Tuve que dejar que pasara un año para componer esta (j)oda, que no es a Enrisco y su cantaleta de tirarlo todo a la porra. Esta es la historia de un entuerto, pero feliz. Yo estaba encerrado en la habitación habanera de mi amigo Roberto González, comiendo pan y helado a montones porque no había otra cosa, mientras me leía Siempre nos quedará Madrid. Lo hice de un soplido, como se leen los mejores chistes y entre veintena y veintena de páginas, La Chipi se aparecía con las botijas de helado. Creo haber vuelto a lo mejor de Marcos Behemaras, al más picante Zumbado que nos arrebatara “un accidente” y todo esto lo sazonaba con las historias de un Madrid que nunca va a ser de nosotros (ni de Enrisco) y una Habana que ya no era mía porque me iba de Cuba. Pero no bien deglutidos los alimentos y aquella versión digital se me ocurrió escribirle al ‘profe’ y darle la mala noticia de que ya su libro se pirateaba entre bucaneros y corsarios cibernéticos en una capital que no podría recuperar, esa Habana virgen y puta a la vez.

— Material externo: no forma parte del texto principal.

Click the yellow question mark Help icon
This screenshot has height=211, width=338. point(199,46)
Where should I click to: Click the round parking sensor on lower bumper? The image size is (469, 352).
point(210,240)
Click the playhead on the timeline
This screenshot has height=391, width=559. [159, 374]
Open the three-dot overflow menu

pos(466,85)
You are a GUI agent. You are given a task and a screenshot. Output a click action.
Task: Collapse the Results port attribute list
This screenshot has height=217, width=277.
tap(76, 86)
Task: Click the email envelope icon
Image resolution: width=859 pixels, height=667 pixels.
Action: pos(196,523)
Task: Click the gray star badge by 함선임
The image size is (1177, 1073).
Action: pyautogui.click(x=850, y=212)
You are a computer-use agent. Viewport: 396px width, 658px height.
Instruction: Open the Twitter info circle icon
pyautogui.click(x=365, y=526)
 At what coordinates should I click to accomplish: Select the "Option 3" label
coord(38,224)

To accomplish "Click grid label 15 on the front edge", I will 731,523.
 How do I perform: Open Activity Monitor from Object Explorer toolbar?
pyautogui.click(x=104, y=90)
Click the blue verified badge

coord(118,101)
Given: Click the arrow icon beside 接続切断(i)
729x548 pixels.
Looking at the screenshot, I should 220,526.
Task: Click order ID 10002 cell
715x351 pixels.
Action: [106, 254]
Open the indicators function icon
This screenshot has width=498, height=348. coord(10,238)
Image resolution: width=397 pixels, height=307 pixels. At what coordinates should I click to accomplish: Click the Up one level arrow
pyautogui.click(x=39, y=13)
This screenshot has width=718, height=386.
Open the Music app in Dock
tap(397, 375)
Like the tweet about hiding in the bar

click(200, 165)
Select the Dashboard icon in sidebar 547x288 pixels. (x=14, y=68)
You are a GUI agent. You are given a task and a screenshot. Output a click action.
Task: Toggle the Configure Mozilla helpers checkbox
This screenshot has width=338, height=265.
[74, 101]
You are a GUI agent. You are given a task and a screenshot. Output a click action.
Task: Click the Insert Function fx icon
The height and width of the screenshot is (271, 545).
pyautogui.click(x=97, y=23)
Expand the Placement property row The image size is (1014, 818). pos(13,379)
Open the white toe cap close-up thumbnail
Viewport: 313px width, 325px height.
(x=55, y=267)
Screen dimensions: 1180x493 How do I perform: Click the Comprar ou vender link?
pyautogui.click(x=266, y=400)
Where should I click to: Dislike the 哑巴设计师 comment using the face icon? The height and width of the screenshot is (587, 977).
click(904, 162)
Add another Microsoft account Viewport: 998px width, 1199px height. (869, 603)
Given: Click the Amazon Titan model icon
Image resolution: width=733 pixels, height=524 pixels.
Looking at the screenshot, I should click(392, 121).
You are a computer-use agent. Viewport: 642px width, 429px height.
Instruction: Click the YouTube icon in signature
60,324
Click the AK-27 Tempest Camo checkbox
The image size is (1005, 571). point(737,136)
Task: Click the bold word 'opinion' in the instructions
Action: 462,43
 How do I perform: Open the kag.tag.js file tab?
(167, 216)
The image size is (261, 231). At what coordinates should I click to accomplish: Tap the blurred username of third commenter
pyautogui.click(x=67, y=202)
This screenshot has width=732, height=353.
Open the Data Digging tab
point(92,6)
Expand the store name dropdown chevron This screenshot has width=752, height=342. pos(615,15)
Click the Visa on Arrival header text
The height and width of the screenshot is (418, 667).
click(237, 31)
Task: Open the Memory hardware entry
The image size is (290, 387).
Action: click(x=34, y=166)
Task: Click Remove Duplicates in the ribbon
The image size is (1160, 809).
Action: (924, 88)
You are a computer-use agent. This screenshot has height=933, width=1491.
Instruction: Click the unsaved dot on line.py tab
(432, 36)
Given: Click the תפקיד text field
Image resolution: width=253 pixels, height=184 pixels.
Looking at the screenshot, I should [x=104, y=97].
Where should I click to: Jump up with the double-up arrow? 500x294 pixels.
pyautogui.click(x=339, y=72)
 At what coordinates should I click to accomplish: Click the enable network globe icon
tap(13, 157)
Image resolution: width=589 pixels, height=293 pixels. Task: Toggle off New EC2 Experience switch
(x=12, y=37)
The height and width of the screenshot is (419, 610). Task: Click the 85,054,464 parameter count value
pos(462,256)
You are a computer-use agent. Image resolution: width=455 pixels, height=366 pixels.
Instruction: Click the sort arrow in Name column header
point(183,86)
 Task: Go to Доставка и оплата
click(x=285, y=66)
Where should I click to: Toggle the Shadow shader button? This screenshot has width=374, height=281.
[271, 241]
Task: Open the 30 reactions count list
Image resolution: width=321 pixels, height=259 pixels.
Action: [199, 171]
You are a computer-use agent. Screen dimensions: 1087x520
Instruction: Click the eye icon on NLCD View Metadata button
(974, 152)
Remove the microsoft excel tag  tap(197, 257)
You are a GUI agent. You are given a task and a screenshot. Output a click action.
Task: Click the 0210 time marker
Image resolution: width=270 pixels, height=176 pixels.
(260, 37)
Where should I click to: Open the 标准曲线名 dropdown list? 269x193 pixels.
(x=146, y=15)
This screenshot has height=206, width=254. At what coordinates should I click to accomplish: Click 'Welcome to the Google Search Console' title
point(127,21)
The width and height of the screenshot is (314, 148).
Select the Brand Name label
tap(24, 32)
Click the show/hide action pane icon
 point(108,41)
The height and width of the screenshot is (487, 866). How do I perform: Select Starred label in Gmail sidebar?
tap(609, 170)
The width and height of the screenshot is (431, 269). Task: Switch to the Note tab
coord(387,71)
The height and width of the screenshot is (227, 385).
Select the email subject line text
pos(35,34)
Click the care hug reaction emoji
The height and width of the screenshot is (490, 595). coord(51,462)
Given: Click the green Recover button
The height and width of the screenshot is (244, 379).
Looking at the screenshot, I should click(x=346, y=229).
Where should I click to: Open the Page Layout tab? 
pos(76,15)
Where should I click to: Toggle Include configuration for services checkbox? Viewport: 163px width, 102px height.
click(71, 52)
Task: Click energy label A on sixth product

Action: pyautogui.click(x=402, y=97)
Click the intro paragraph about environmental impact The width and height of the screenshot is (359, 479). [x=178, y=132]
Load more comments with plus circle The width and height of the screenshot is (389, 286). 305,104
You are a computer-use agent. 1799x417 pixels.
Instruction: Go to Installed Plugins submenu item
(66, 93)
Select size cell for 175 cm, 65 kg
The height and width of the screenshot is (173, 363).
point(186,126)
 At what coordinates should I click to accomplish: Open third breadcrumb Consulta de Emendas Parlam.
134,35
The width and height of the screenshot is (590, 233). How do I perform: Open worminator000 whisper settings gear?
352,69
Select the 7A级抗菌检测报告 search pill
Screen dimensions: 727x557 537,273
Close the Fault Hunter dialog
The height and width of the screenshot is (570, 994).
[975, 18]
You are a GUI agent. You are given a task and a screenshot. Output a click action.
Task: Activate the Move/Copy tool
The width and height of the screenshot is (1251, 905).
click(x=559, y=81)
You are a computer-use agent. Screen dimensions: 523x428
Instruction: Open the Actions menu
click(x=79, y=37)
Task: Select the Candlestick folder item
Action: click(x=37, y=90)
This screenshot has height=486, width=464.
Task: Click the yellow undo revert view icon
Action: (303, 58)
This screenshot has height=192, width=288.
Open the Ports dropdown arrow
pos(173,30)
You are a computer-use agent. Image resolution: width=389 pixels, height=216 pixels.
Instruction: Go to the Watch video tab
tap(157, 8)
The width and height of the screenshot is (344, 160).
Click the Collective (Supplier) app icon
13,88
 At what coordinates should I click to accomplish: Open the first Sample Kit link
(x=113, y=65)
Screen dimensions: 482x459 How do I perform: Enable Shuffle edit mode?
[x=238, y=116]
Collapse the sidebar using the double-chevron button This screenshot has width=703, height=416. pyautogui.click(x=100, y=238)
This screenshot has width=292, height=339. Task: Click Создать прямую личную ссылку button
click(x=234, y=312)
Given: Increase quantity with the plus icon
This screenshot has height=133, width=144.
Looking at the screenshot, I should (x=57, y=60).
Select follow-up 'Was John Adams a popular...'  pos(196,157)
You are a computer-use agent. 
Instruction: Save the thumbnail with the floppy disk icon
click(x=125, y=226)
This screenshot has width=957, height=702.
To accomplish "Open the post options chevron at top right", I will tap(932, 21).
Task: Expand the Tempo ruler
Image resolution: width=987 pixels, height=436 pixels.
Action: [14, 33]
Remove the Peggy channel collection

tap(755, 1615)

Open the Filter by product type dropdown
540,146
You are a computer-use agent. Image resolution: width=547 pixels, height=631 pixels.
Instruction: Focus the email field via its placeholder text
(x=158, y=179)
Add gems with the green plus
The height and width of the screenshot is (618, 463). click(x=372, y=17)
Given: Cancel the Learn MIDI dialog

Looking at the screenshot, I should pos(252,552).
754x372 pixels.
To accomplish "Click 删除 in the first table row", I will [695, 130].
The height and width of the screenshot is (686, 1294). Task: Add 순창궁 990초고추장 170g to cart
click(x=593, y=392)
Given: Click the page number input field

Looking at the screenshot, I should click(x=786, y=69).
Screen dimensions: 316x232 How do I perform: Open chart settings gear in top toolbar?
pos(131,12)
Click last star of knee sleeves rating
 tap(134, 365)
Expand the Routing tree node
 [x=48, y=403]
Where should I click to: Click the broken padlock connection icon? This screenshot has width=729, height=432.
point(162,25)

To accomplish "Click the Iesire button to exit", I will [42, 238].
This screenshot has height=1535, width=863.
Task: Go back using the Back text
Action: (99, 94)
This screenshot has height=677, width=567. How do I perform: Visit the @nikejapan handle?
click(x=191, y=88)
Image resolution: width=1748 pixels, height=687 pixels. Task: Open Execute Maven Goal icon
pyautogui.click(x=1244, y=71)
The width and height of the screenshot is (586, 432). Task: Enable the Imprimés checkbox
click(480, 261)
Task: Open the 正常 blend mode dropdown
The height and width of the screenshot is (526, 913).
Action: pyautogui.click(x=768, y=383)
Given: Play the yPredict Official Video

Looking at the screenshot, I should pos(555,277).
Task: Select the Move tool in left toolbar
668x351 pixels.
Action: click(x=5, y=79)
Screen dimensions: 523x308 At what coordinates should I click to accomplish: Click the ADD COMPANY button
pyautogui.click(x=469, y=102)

Siempre nos quedará Madrid es una historia lineal, pues humanos al fin volvemos siempre al lugar del crimen, o del ridículo, y la valía de este libro radica en eso, en no parar mientes para reírse de la desgracia del frío, la ingenuidad del emigrante recién llegado o los hijos de p… que el destino nos reserva a cada paso. La Habana turbulenta de los años ‘90 se va como en una película vieja, en una disolvencia a negro, pero sin créditos. Cuando ese personaje que años después nos va a deleitar en Encuentro en la Red con aquellas historias dispares, deja la capital cubana, a media Cuba le falta lo mejor y lo peor del llamado Periodo Especial, y para condolerse de nosotros Enrisco y su tropa lo pasan solitos en un Madrid de los mil demonios.

No voy a contarles ninguno de los chistes que se empatan con la soledad y el extrañamiento para que en alguna ocasión echemos nuestras respectivas lagrimitas. Si alguien se decide a comprar el libro o los libros, le recomiendo lo haga ahora mismo. Yo quise parecerme un a un yuma… o a un Pepe (un extranjero) y me compré “vino, pan y salchichón” y me fui barranca abajo hasta que di final (al tempranillo y al libro). Qué vacilón.